TPCI: What impact do you expect on allocation of media budgets post-lockdown, especially the role of digital channels? How do you perceive the importance of content marketing in this context?

Dr Venkatesh Shankar: Companies will accelerate the allocation of money to digital and mobile channels.  Content marketing will gain traction, in particular, in crowded markets and media spaces, where capturing consumer attention is key. Content marketing will raise the authenticity of brands, which will be key in the post Covid-19 world. Around 45% of India’s population is 25 and under. This audience is digitally native, so digital and mobile channels will resonate well with them.

TPCI: Consumers are facing a crisis of confidence on product safety, hygiene, etc. due to the Covid-19 outbreak, which could affect purchases across consumer durable brands. What can companies do to assure consumers and build brand preference?

Dr Venkatesh Shankar: Companies will have to first adopt high safety and hygiene standards in their operations. Importantly, they will have to communicate these practices effectively and quickly to their target audiences. They will have to show how they are protecting their employees. They should bring out safety and cleanliness guidelines and make them transparent to the public. However, to differentiate themselves, companies will have to go beyond and be leaders and change agents in the community, spreading safety awareness and demonstrating best practices. Doing so will generate positive user generated content in social media that would help brands in the long run. 

TPCI: Marketing budgets are expected to be under pressure as businesses try to revive their fortunes in a post-Covid world. What should be their approach to marketing budget optimisation in this period in your view to maximise impact at minimum possible costs?

Dr Venkatesh Shankar: During crisis, it is tempting for most companies to cut their marketing budgets. However, they will be wiser to use this opportunity and leverage their budgets to communicate through social media, mobile media, and digital channels, where they can achieve greater targeting and higher ROI.

In addition, my own research linking Covid-19, the US stock market, and the US President’s tweets, offers three powerful lessons in leadership and marketing communication during a crisis. First, it is important for leaders to reduce uncertainty rather than magnify uncertainty.
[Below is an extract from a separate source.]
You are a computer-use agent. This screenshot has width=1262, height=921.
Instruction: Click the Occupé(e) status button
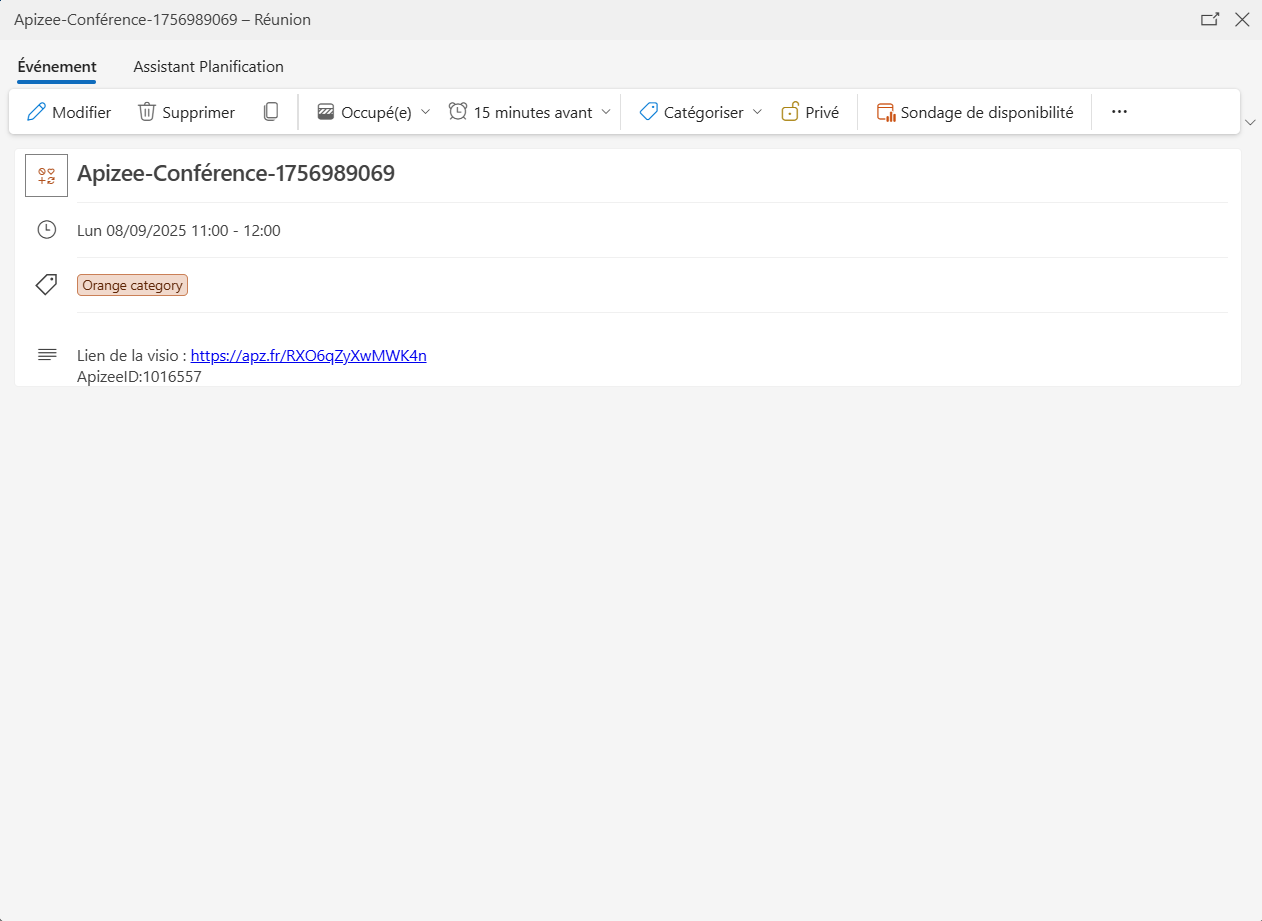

They need to consistently communicate real progress on the initiatives to reduce uncertainty and instill confidence. Second, the key is to set the right expectations for followers, whether they are investors or the general public. Third, leaders should use Twitter wisely as it is a double-edged sword. Retweets of communication content that realistically address expectations may mitigate the adverse effects of a crisis, but those that are inconsistent with the audience’s expectations will only aggravate the negative outcomes.

Venkatesh (Venky) Shankar  ( Professor of Marketing and Coleman Chair in Marketing and Director of Research at the Center for Retailing Studies, Mays Business School, Texas A&M University. His areas of specialization include Digital Business, Marketing Strategy, Innovation, New Product Management, Retailing, Services Marketing, Pricing, International Marketing, Branding, Mobile Marketing., and Artificial Intelligence. Shankar has a Ph.D. in marketing from the Kellogg Graduate School of Management, Northwestern University and has corporate experience in the areas of marketing and international business development. He has been recognized as one among the World’s Most Influential Scientific Minds by Thomson Reuters and one of the Top 10 experts on innovation management worldwide. Shankar has consulting or executive teaching experience with organizations such as Allstate, Cap Gemini Ernst & Young, Colgate Palmolive, Deloitte, GlaxoSmithKline, Halliburton, Hewlett Packard, HSBC, IBM, Intel, Lockheed Martin, Lucent Technologies, Marriott International, Medtronic, Microsoft, Northrop Grumman, PepsiCo, PNC Bank, Philips, and Volvo.